Emmons, "Gratitude, SWB, and the Brain"

  • Broad range of gratitude: from specific feeling about a particular event or circumstance to a general attitude toward life. Life as a gift.
  • Definitions: pleasant feeling from received benefit. "undeserved merit" From Fitzgerald (470): appreciation, goodwill, disposition that follows from appreciation and goodwill.
  • Gratitude can be a "virtue" if understood as a cultivated disposition to recognize undeserved merit.
  • Gratitude response is stronger if the beneficiary intends the benefit.
  • Evolutionary Perspective
  • "as a cognitive—emotional supplement serving to sustain reciprocal obligations. -Simmel (471) "Thus, during exchange of benefits, gratitude prompts one person (a beneficiary) to be bound to another (a benefactor) during "exchange of benefits, thereby reminding beneficiaries of their reciprocity obligations."
  • "Trivers viewed gratitude as an evolutionary adaptation that regulates people's responses to altruistic acts. Gratitude for altruistic acts is a reward for adherence to the universal norm of reciprocity and is a mediating mechanism that links the receipt of a favor to the giving of a return favor."
  • Gratitude and SWB
  • Strong claim for long term effects of gratitude as a trait: p. 476 -- participants show SWB boost 6 months later.
  • Gratitude and the Brain
  • Cognitive-affective neuroscience construct (What's happening to your brain when you experience gratitude?)
  • General hypothesis: we have structures for both perceiving gratitude in others and expressing it.

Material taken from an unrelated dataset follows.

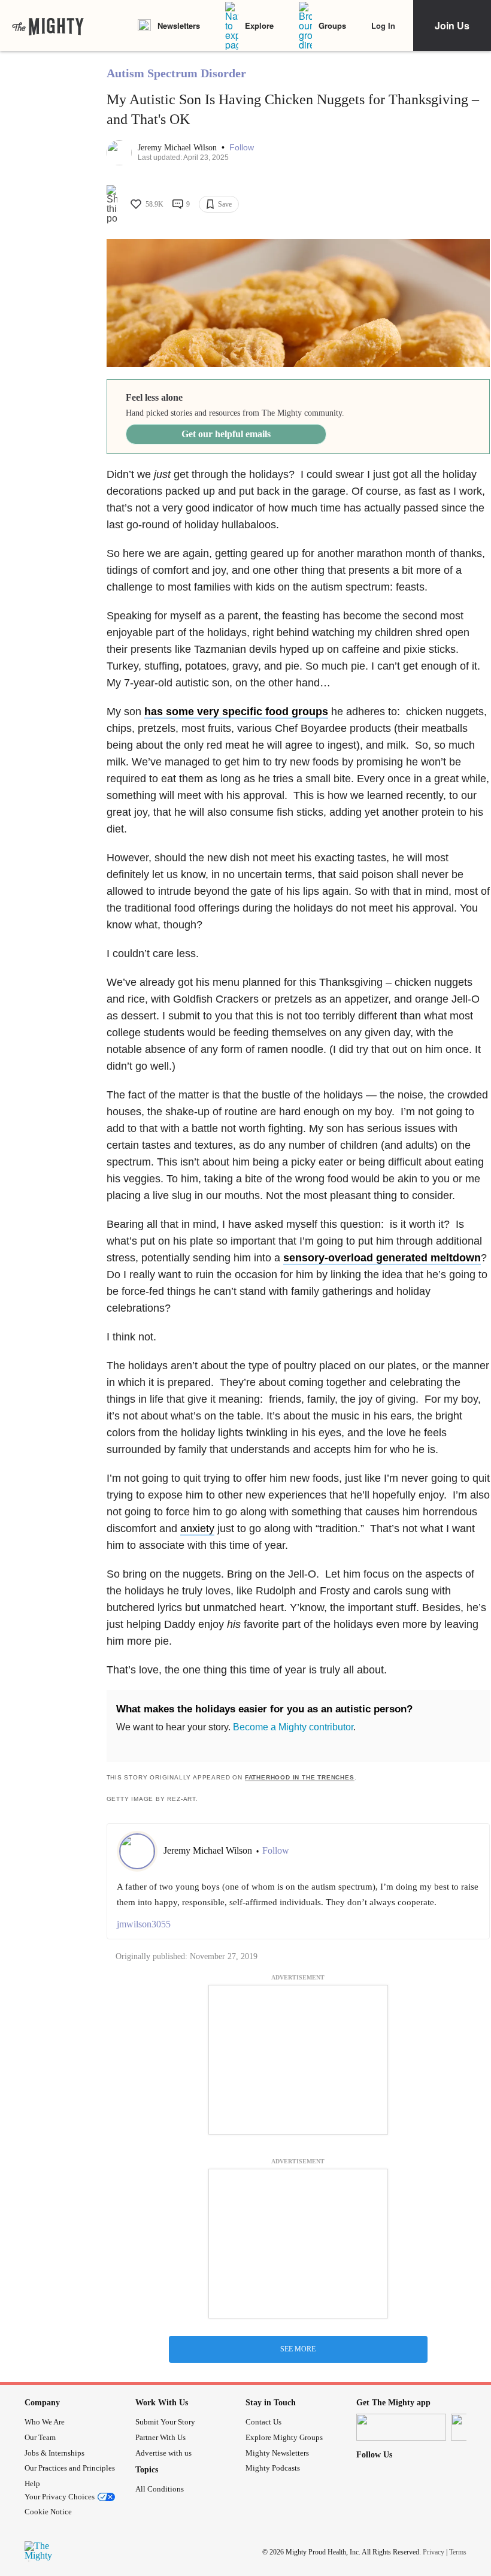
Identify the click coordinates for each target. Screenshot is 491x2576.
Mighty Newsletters (277, 2452)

  • Specific hypothesis: Limbic prefontal networks involved: "; (1) the fusiform face-processing areas near the temporal—occipital junctions, (2) the amygdala and Limbic emotional processing systems that support emotional states, and (3) interactions between these two subcortical centers with the prefrontal regions that control executive and evaluative processes." 483. Like other prosocial emotions.
Specific hypothesis tested with studies of gratitude and mood induction in Parkinson's Disease patients.


  • Psychological attitudes at odds with gratitude: "' A number of personal burdens and external obstacles block grateful thoughts. A number of attitudes are incompatible with a grateful outlook on Hfe, including perceptions of victimhood, an in ability to admit one's shortcomings, a sense of entitlement, and an inability to admit that one is not self-sufficient. InIn a culture that celebrates self-aggrandizement and perceptions of deservingness, gratitude can be crowded out.